How many types of bronchial blockers are available? What are the advantages and disadvantages of bronchial blockers?
Answer:
Several blockers are available, leaving ample preference of choice to the operator and the institution. Advantages and disadvantages of blockers are listed in Table 2.3.
Fogarty embolectomy catheters (Edwards Lifesciences, Irvine, CA) can be used to isolate the lung, although not specifically made for this purpose. No. 7 French (7F) Fogarty catheters come with either a 12- or 20-mL high-pressure, low-volume balloon in both latex and nonlatex models. They have a metallic stylet that can be bent to facilitate endobronchial placement. In the case of dislodgment, the stylet can be reinserted and the blocker repositioned. Fogarty catheters have no communicating central channel; therefore, continuous positive airway pressure (CPAP) or suction cannot be applied intraoperatively. Lung collapse occurs by absorption of oxygen. Therefore, prior to inflating the balloon, it is recommended to both discontinue ventilation and depressurize the circuit of the ventilator if the patient tolerates it. The catheters are usually placed outside a single-lumen ETT and positioned via fiberoptic bronchoscopy (Fig. 2.1A). If placed inside the ETT, a connector such as a two-swivel adaptor is needed to facilitate insertion of both the catheter and a bronchoscope.
Arndt blockers (Cook Medical Inc, Bloomington, IN) (wire-guided endobronchial blocker) are available in no. 5, 7, and 9 French with elliptical or spherical cuffs (low pressure, high volume), the latter particularly advantageous to isolate the right lung. They are usually inserted through the ETT via a three-way connector (catheter, bronchoscope, ventilation circuit). Their positioning is facilitated via Seldinger technique by an inner wire with a loop at the distal tip, where the flexible bronchoscope is placed. The wire is then removed once the blocker is in position, leaving an inner lumen that allows for suctioning or CPAP. Once the wire loop has been removed, it can be reinserted, allowing repositioning of the blocker in case of dislodgment.
Cohen blockers (Cook Medical Inc, Bloomington, IN) are similar in shape to the Arndt blockers, but they use a positioning wheel to facilitate placement.

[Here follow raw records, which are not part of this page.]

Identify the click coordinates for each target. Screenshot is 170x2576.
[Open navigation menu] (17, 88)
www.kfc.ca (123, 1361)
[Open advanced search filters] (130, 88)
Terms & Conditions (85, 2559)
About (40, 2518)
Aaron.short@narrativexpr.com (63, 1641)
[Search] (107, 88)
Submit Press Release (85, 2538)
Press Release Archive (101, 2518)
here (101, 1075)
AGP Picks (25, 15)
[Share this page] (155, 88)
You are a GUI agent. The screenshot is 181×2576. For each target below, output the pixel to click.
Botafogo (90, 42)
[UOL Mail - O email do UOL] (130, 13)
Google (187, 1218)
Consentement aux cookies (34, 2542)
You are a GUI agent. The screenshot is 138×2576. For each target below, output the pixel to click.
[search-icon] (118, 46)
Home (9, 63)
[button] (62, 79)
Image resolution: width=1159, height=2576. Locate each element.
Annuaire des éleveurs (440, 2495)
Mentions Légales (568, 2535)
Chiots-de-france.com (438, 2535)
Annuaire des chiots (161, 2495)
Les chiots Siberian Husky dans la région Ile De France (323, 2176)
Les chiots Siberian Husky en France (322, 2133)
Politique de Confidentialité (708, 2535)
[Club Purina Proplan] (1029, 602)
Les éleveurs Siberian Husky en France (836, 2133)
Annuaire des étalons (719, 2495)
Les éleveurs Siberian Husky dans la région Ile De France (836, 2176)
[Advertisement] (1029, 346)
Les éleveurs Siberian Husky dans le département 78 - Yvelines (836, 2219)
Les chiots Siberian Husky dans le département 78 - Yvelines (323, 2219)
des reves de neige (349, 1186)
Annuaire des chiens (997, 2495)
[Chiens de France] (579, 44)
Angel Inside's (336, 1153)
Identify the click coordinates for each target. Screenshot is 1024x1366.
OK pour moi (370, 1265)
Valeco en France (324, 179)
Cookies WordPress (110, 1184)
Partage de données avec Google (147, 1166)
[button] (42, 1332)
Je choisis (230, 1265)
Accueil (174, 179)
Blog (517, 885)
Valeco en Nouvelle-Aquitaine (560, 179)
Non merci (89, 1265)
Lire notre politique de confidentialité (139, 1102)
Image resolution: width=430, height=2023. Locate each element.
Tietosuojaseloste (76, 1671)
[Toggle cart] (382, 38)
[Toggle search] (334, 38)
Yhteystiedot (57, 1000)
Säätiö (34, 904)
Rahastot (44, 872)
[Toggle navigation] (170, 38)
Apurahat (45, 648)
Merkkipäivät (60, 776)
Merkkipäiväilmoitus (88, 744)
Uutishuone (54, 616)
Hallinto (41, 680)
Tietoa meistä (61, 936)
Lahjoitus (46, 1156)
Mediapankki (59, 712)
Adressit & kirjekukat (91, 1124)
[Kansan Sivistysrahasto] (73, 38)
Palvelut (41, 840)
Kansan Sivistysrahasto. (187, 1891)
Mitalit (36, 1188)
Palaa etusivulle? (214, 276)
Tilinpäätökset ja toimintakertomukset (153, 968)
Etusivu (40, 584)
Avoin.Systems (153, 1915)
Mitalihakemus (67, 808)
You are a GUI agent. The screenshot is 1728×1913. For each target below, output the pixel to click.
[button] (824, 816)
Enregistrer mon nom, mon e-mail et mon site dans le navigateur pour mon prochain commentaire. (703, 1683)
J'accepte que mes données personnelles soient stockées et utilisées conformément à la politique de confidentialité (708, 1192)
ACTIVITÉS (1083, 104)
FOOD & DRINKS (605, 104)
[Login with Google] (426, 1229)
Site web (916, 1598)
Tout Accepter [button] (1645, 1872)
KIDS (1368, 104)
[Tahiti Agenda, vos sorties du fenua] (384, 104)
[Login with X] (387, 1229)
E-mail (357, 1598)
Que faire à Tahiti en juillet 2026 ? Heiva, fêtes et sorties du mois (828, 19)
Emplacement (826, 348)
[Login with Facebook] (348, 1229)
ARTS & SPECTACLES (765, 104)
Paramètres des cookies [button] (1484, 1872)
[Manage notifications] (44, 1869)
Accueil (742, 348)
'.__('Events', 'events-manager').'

By turning the wheel in a clockwise fashion, the distal portion of the blocker deflects to the left. The main advantage of this blocker is its placement in the left mainstem because of its steep angle. Disadvantages include the cost, the fragility of the wheel, and the availability of only one size (no. 9 French).
EZ-blockers (Teleflex Life Science Ltd, Morrisville, NC) are blockers with a Y-shaped bifurcation at the end fitted with two inflatable cuffs and a hollow channel in the center. The cuffs are high-pressure, low-volume, and color-coded. The blocker is placed inside the ETT, with the end on a horizontal plane to facilitate the placement of the Y across carina. Final position needs be confirmed via fiberoptic visualization because both cuffs may go in the right mainstem. The main advantage of this blocker is its stability, making it useful in cases where patient access is limited. The presence of the two cuffs makes sequential lung isolation feasible.
Univent tubes (Teleflex, Triangle Park, NC) consist of an ETT with a built-in silicone bronchial blocking catheter. The main advantage is the ability of leaving the device in place in case of postoperative mechanical ventilation. However, this device is not commonly used in the United States because of its bulkiness. The outer diameter ranges from 9.7 to 13.7 mm (for a 6.0 to 8.0 inner diameter tube), with the potential to cause subglottic edema and stenosis in case of long-term use. The inner diameter is quite narrow, making suctioning or fiberoptic bronchoscopy difficult. The silicone blocker in the Univent is available as an isolated item (Fuji blocker). It is a high-volume, low-pressure system with a preformed 'hockey stick' bend at the tip and a double stylet. It has a spherical cuff (ideally more suited to isolate the right mainstem bronchus) and two different sizes (no. 5 and 9 French). The Coopdech blocker (Daiken Medical Co Ltd, Izumi, Japan) is similar in shape to the Fuji blocker but offers the extra option of an auto-inflate balloon via an auto-inflate button, allowing the use of one hand while maneuvering the fiberoptic bronchoscope.
Blockers can be used to rescue nonworking DLT, by placing the device inside the lumen of the nondependent lung. This may be needed in case of rupture of the bronchial cuff in a patient already positioned, or for lobar collapse in case of DLT dislodgment and inability to appropriately reposition in the mainstem bronchus. The DLT may be left in the original place or withdrawn and used as a single-lumen tube.